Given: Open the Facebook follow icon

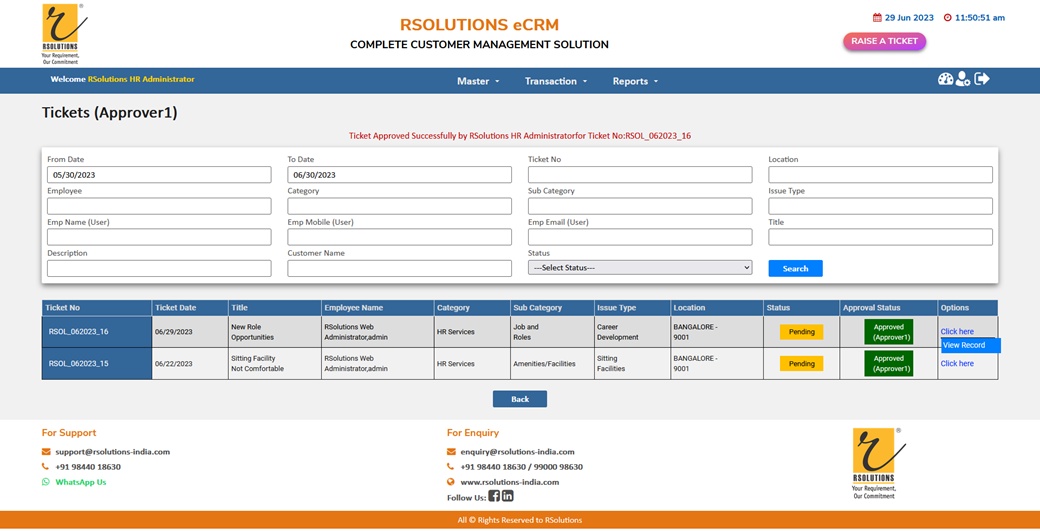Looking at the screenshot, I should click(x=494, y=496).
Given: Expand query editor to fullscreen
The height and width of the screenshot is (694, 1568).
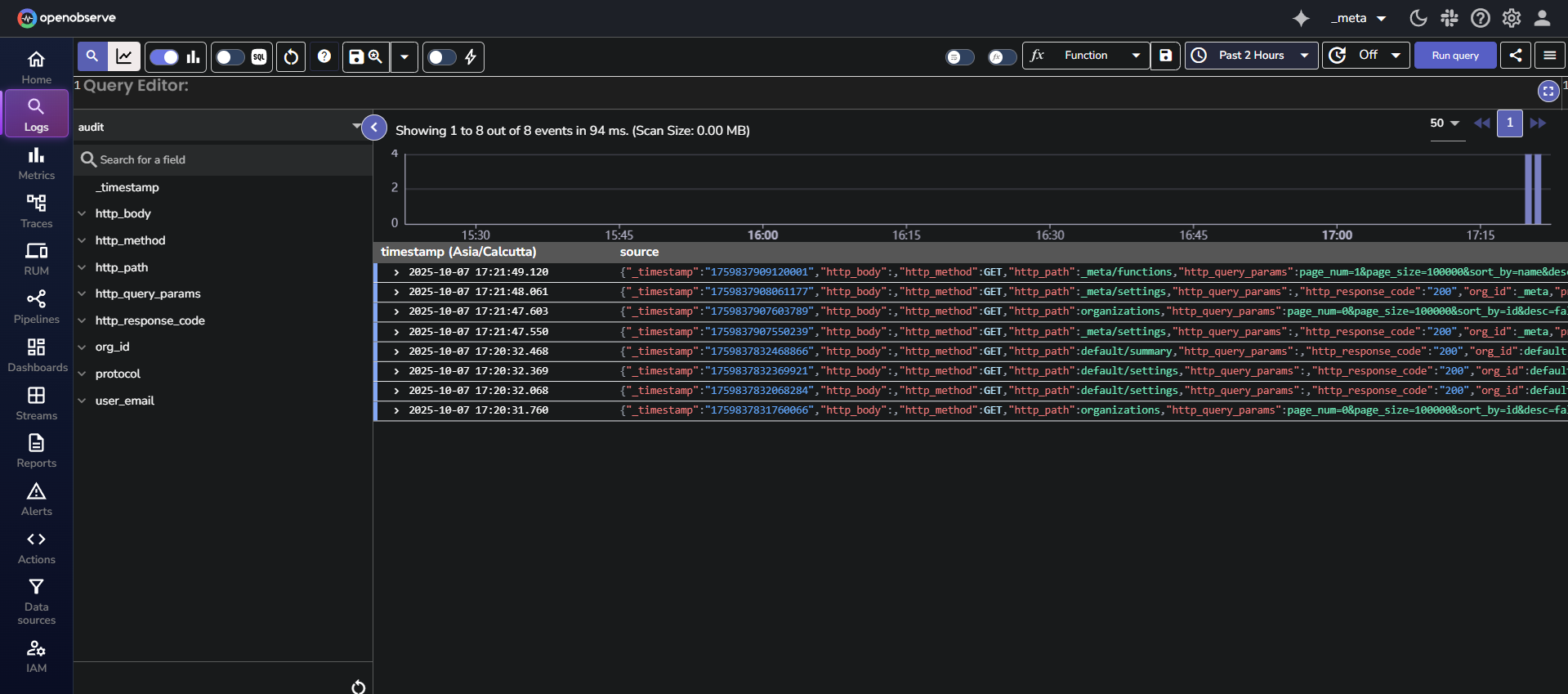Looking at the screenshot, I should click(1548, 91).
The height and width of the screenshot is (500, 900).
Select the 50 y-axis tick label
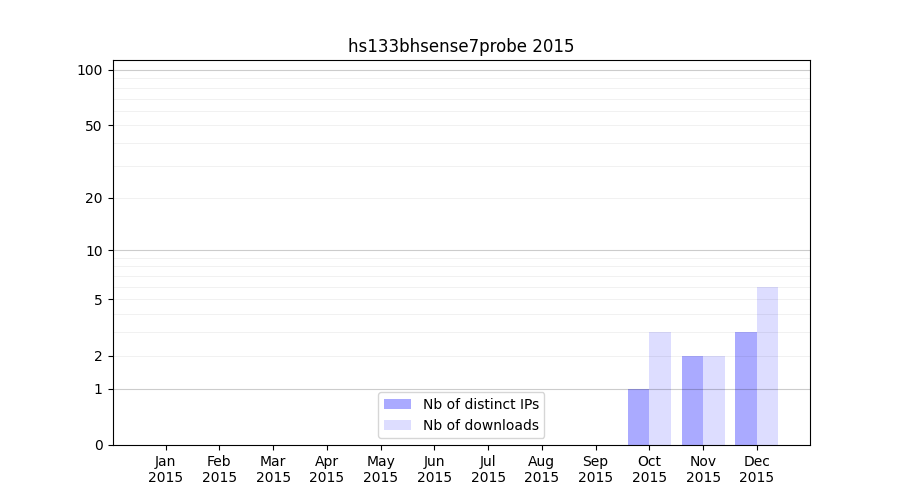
■ ■ ■ ■
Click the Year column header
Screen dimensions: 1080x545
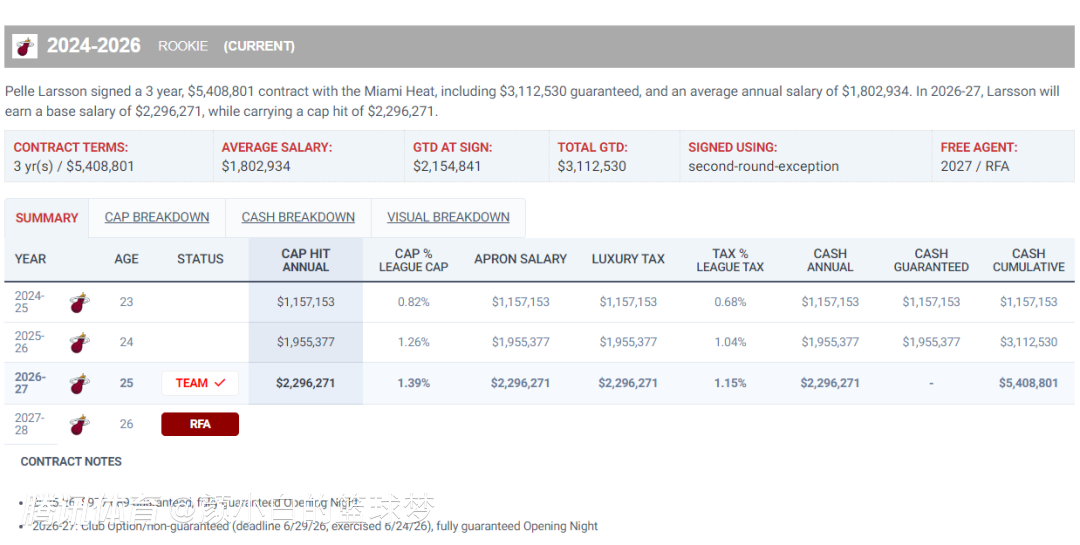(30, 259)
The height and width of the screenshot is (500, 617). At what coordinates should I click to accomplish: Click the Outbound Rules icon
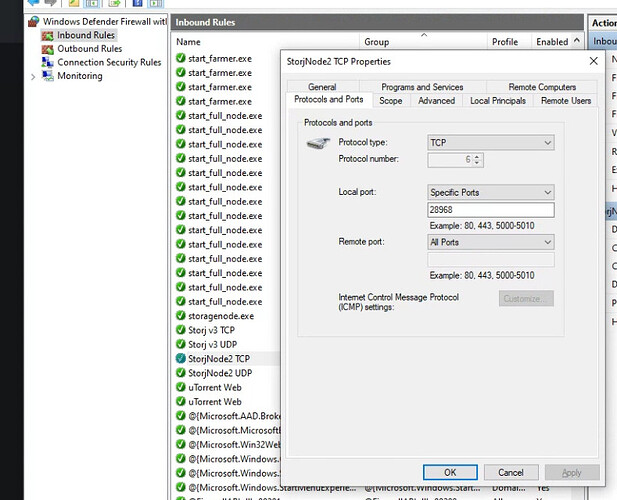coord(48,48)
■ ■ ■ ■
Report how many lines of the material above contain the string "icon", treating uppercase and lowercase as different, and reply with only the number.

2